Le pashto est l’une des plus importantes parmi les langues iraniennes tant par le nombre de locuteurs, que d’un point de vue philologique. En effet, en termes de locuteurs, le pashto – langue indo-européenne – occupe la seconde place parmi les langues iraniennes, juste après le persan. Il est parlé de part et d’autre de la frontière afghano-pakistanaise.

Langue majoritaire en Afghanistan – c’est la langue nationale du pays – il y partage avec le persan (dari) le statut de langue officielle. Au Pakistan il a le statut de langue régionale, parlée par près de 30 millions de personnes, dans la province du Khyber Pakhtunkhwa, au Balouchistan et dans les zones tribales. Karachi, avec plus de quatre millions de locuteurs demeure la plus la grande métropole pashtoune.

L’enseignement du pashto à l’Inalco a été inauguré en 1966 à la suite d’accords de coopération culturelle et technique entre la France et l’Afghanistan. L’initiative en revient à Gilbert Lazard, alors enseignant de persan aux Langues’O. A l’époque il ne s’agit que de quelques cours d’initiation. L’enseignement trouvera une structure plus stable et une forme plus accomplie dans la décennie suivante: création d’un DULCO puis d’un DS. La création d’un DREA (un peu avant l’an 2000) puis d’une licence d’études iraniennes (options kurde, persan, pashto) viendra compléter cette formation.

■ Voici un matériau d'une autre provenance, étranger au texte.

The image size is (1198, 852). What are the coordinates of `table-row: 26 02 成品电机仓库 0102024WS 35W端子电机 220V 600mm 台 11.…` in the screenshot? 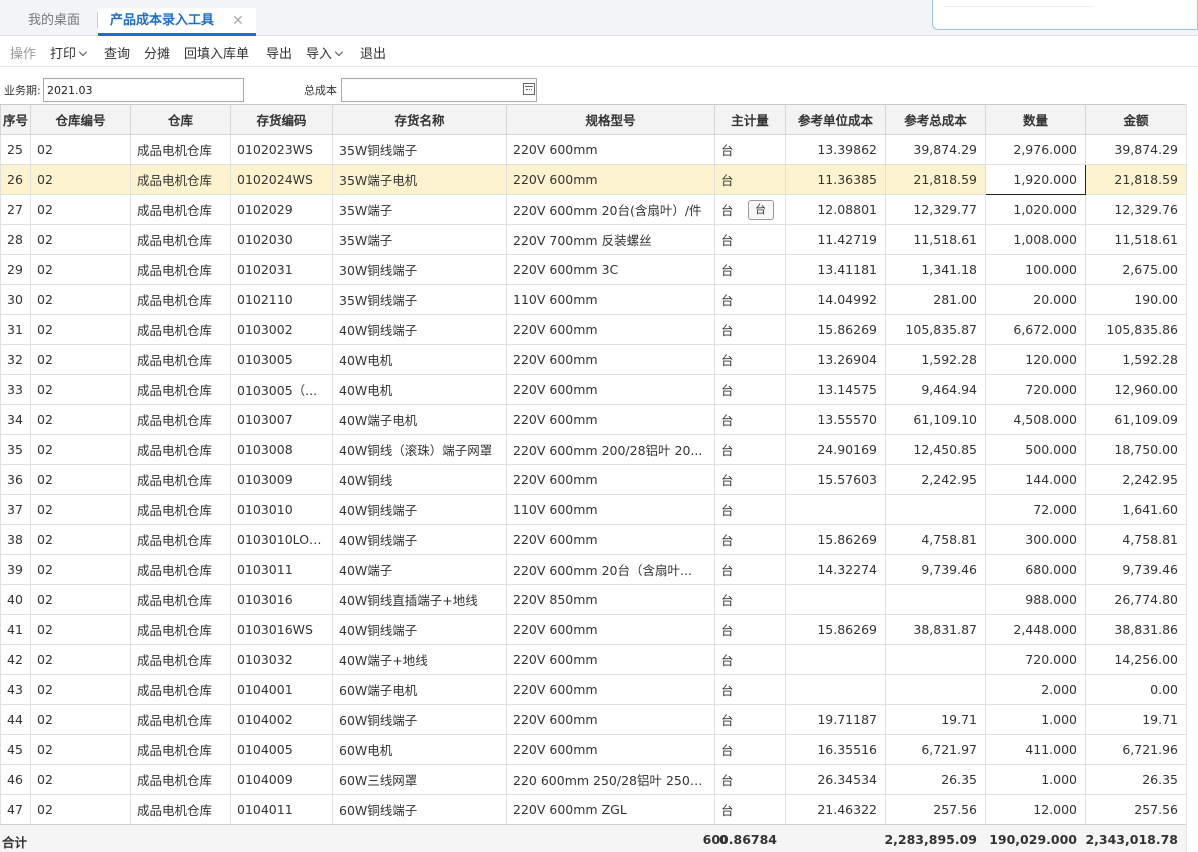 It's located at (594, 180).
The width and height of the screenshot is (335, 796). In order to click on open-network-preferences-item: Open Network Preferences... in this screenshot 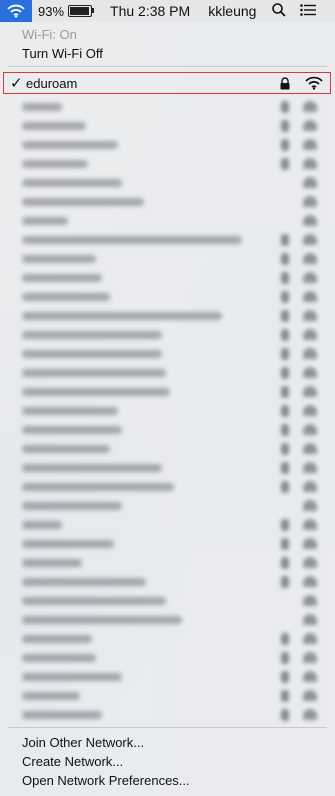, I will do `click(106, 780)`.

En Europe l’Inalco est le seul établissement à offrir une formation en pashto de façon régulière et structurée.
L’Inalco a, de plus, signé des conventions avec deux universités afghanes afin que les étudiants puissent y faire un stage de «cursus intégré» dans le département de pashto.

Le manque en traducteurs, interprètes, ou tout simplement de spécialistes de l’Afghanistan côté pashtoune est un fait avéré. Les étudiants de pashto sont donc systématiquement sollicités par diverses organisations concernées par l’Afghanistan — et, dans une moindre mesure par le Pakistan. Du CICR à la CRR.